Die Kandidaten der Frankreich-Wahl
Macron will deutsch-französische Beziehungen verbessern
Der deutsche Leitindex Dax erreichte am Montag sogar einen Rekordstand. „Setzt sich Emmanuel Macron auch beim zweiten Urnengang am 7. Mai durch, dürfte die deutsche Industrie durchatmen“, erklärte der Chefvolkswirt der Liechtensteiner VP Bank, Thomas Gitzel.
Macron will die deutsch-französischen Beziehungen intensivieren. Insbesondere bei Verteidigung und Wirtschaft schwebt ihm ein enger Schulterschluss vor. „In der Verteidigungs- und in der Sicherheitspolitik können wir eine deutsch-französische Kooperation starten, die Italien und Spanien – ja selbst Großbritannien – eingliedert“, sagte er kürzlich unserer Redaktion. „Europa ist immer dann vorangekommen, wenn eine Avantgarde mutig die Initiative ergriffen hat und die Mitgliedsstaaten um sich scharte.“ So sollen 5000 zusätzliche gemeinsame Polizisten die Schengen-Außengrenzen besser schützen.
Macron will ein öffentliches Investitionsprogramm auferlegen
Das heißt jedoch nicht, dass mit Macron die große deutsch-französische Euphorie ausbrechen würde.
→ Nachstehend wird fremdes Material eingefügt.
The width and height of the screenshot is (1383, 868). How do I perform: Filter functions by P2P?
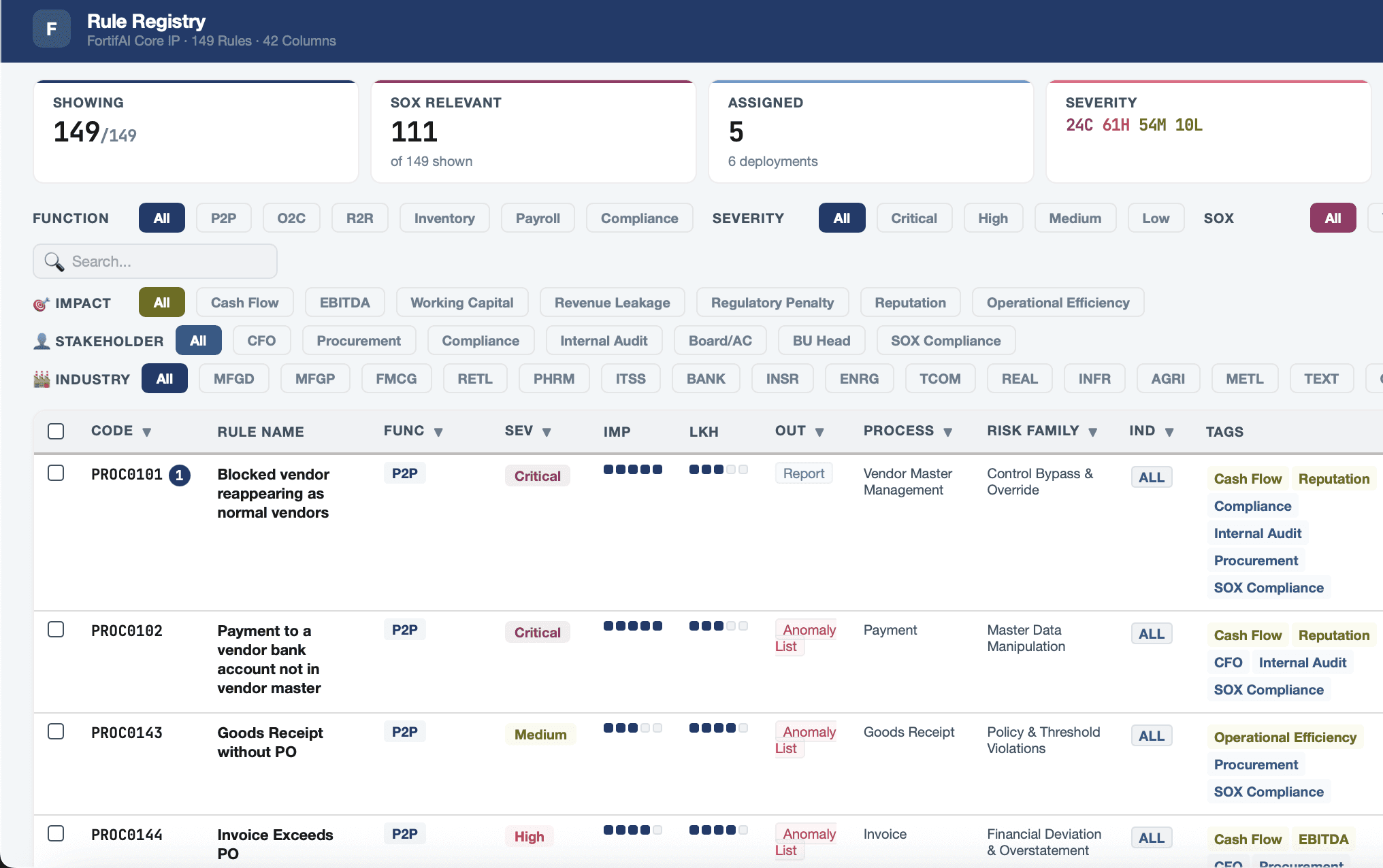pyautogui.click(x=223, y=218)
So hat der Präsidentschaftskandidat bereits deutlich gemacht, dass ihm der kräftige Handelsüberschuss der deutschen Wirtschaft ein Dorn im Auge ist. Die wirtschaftliche Stärke Deutschlands sei „in der jetzigen Ausprägung nicht tragbar“, unterstrich er. Hier müsse ein „Ausgleich“ geschaffen werden. Macron denkt hier zum Beispiel an üppige staatliche Investitionsprogramme – etwa in die Infrastruktur oder das Breitbandnetz, um das heimische Wachstum zu fördern und ein Gegengewicht zur deutschen Exportstärke zu errichten.
Für Frankreich hat Macron bereits ein öffentliches Investitionspaket in Höhe von 50 Milliarden Euro angekündigt. Rund ein Drittel davon soll in Fortbildungsmaßnahmen für Jugendliche und Arbeitslose fließen. Darüber würde der 39-Jährige künftig gern mit Merkel oder Gabriel diskutieren – das nächste Mal als Präsident.